--- Selected excerpt ---

MITCHELL MERBACK is the Arnell and Everett Land Professor in the History of Art at Johns Hopkins University. His most recent book is Perfection’s Therapy: An Essay on Albrecht Dürer’s “Melencolia I” (Zone Books, 2017). Current projects include a reevaluation of the European tradition of the identification portrait and a study of tragic recognition as theme and metatheme in Christian art before 1500.

--- Data below ---

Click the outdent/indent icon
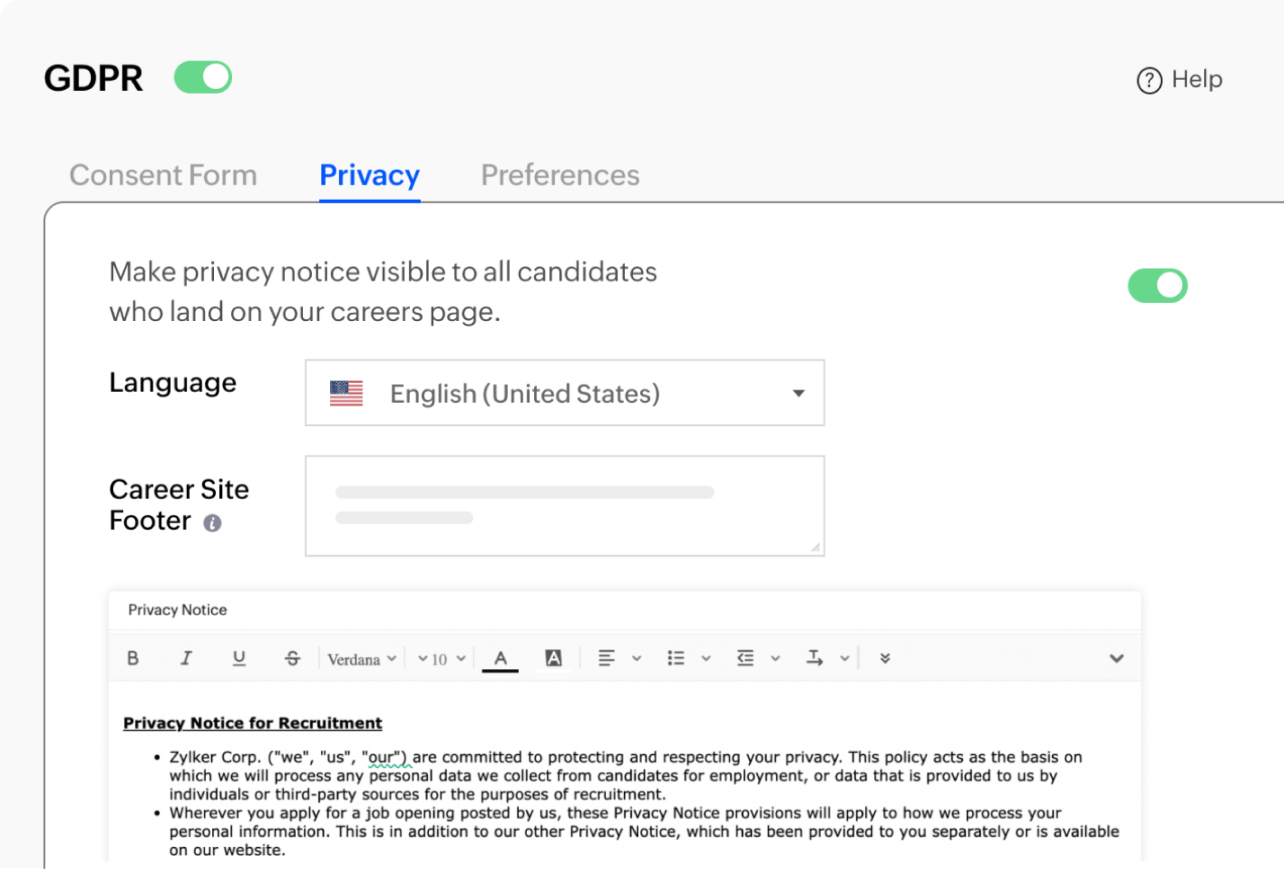 click(x=745, y=658)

---

* _Exercises_
1. Answer these questions using the biographical note.
(a) At which university does Mitchell Merback hold his professorship?
(b) Which press published Perfection’s Therapy, and in what year?
(c) Before what year does the Christian art in his study of tragic recognition date?
2. Repeat the biographical note from "MITCHELL MERBACK is" to "art before 1500.".
3. Translate this sentence from the biographical note into Spanish: "MITCHELL MERBACK is the Arnell and Everett Land Professor in the History of Art at Johns Hopkins University."

* _Answers for each item_
1.
(a) Johns Hopkins University
(b) Zone Books, 2017
(c) 1500

2.
MITCHELL MERBACK is the Arnell and Everett Land Professor in the History of Art at Johns Hopkins University. His most recent book is Perfection’s Therapy: An Essay on Albrecht Dürer’s “Melencolia I” (Zone Books, 2017). Current projects include a reevaluation of the European tradition of the identification portrait and a study of tragic recognition as theme and metatheme in Christian art before 1500.

3. MITCHELL MERBACK es titular de la cátedra Arnell and Everett Land de Historia del Arte en la Universidad Johns Hopkins.